Jobs -> Payrolls miss expectations but broader measures improve
Dec 3, 2021

   

Job gains in November came in below expectations. A more holistic view of the data, however, shows that the recovery in the labor market remains on track. The mixed signals appear in large part to stem from varying strengths of conditions in household survey and establishment survey data.

On a non-seasonally adjusted basis, the net number of payrolls added in November was higher than the average of all the Novembers of the 10 years preceding covid. If the recovery can maintain its average pace over the last four months on a seasonally adjusted basis, it won’t be very long until (likely sometime in mid-2022) when the Fed believes the labor market has returned to something like full employment.

Despite the lower than expected net number of job gains, the unemployment rate, labor force participation rates, and employment-to-population ratios all improved in a way that made it look like a month of strong labor market conditions.
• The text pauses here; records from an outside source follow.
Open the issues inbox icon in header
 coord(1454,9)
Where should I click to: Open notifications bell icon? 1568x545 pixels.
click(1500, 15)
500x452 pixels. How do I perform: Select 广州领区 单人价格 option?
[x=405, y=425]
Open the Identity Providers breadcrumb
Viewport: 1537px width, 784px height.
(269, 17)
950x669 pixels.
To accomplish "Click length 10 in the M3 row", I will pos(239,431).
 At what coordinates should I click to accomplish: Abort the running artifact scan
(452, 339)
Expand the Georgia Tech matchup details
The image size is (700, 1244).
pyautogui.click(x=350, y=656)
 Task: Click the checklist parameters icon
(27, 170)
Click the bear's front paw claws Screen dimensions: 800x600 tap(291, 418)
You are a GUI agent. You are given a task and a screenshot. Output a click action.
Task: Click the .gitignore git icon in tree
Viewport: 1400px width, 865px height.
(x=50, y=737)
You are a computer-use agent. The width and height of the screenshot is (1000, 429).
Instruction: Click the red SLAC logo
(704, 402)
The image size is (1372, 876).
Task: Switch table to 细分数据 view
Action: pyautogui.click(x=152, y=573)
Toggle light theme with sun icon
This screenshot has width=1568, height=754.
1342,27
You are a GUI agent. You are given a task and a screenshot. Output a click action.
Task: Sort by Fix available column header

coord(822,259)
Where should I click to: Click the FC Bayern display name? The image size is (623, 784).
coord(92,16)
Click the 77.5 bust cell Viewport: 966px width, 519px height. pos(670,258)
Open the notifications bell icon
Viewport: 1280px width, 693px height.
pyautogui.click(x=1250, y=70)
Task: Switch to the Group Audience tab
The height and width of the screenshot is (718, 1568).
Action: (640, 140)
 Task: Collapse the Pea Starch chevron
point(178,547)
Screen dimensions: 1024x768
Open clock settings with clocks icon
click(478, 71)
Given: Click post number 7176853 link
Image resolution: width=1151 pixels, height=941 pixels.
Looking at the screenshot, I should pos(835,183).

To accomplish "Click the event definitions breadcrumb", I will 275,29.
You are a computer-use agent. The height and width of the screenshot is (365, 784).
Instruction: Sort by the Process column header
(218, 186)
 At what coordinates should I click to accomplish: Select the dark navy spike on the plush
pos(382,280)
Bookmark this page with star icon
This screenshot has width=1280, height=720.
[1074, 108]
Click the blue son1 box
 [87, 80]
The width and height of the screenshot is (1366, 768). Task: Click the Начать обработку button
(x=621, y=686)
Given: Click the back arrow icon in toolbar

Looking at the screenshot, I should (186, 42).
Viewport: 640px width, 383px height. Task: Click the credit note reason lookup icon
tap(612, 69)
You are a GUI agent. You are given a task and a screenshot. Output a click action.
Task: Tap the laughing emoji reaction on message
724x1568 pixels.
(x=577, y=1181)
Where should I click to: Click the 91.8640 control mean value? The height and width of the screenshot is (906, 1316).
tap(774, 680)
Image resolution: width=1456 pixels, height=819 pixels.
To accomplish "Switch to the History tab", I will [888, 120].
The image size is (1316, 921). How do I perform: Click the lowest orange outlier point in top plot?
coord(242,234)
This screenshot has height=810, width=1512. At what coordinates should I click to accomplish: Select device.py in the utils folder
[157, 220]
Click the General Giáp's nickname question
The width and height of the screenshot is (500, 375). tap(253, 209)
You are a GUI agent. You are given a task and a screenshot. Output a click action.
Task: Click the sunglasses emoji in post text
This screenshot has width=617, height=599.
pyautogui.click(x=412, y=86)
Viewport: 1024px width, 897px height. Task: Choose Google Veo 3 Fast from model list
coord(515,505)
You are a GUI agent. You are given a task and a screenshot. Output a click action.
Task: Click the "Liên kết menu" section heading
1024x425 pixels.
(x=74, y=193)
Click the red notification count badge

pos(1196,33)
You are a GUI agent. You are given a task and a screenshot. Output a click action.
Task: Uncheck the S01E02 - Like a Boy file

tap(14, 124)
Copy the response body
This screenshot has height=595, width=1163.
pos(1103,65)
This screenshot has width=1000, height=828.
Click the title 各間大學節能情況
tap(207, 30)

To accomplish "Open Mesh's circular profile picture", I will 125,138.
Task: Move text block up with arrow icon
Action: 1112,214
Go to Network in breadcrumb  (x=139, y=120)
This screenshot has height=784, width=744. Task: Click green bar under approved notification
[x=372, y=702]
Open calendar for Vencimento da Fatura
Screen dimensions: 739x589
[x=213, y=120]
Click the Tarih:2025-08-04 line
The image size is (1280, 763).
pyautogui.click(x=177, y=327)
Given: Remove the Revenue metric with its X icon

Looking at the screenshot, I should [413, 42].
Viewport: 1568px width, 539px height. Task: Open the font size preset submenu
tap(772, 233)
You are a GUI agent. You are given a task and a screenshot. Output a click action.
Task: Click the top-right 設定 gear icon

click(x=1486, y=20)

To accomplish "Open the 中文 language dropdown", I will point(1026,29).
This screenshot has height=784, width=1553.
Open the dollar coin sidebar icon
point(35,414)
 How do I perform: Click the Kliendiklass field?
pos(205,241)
May-21 Jun-21 Jul-21 Aug-21 Sep-21 Oct-21 Nov-21
NFP growth, k 614 962 1,091 483 379 546 210
UR, % 5.8 5.9 5.4 5.2 4.8 4.6 4.2
Prime-age UR, % 5.2 5.5 4.9 4.7 4.4 4.2 3.8
U6, % 10.2 9.8 9.2 8.8 8.5 8.3 7.8
LFPR, % 61.6 61.6 61.7 61.7 61.6 61.6 61.8
Prime-age LFPR, % 81.3 81.7 81.8 81.8 81.6 81.7 81.8
EPOP, % 58 58 58.4 58.5 58.7 58.8 59.2
Prime-age EPOP, % 77.1 77.2 77.8 78 78 78.3 78.8
PTER, % of payrolls 3.5 3.1 2.9 2.9 2.9 2.9 2.8
Long-term UR, % 2.3 2.5 2.1 2 1.7 1.4 1.4
AHE, % m/m 0.5 0.4 0.4 0.4 0.6 0.4 0.3
AHE, % y/y 1.9 3.7 4 4.1 4.5 4.8 4.8
Source: BLS, @benbakkum.

 

Transportation and warehousing as well as professional service jobs continue to stand out as industries where employment is growing at a strong pace, even though they’re already well above pre-pandemic levels of employment. Leisure and hospitality job gains have slowed, likely reflecting the ongoing effects of the pandemic.

The chart below shows the strong pace of this recovery relative to other recessions.

If the average job growth of the last three months continues at the same pace, the total number of jobs would fully recover to where it would have likely ended up had the pandemic not occurred around the end of 2024. In many ways that would be an even tighter labor market than before the pandemic as the population has aged and a large number of workers have retired in the intervening period.

An aggregate measure of labor market conditions, the Blanchflower-Levin employment gap, shows that slack continues to decline, with underemployment (a major source of slack during the last cycle) and unemployment slack having already disappeared according to this measure. My interest continues to be in how long the participation gap will linger during this cycle.

Note: the unemployment gap is the difference between the unemployment rate and the non-accelerating inflation rate of unemployment (NAIRU). The participation gap is the difference between the labor force participation rate (LFPR) and the CBO’s estimate of the potential LFPR. The underemployment gap is the difference between the number of employees working part-time for economic reasons as a percentage of the labor force, adjusted for the difference in the average number of hours worked by part-time and full-time employees, and the 1994-2007 average of this calculation.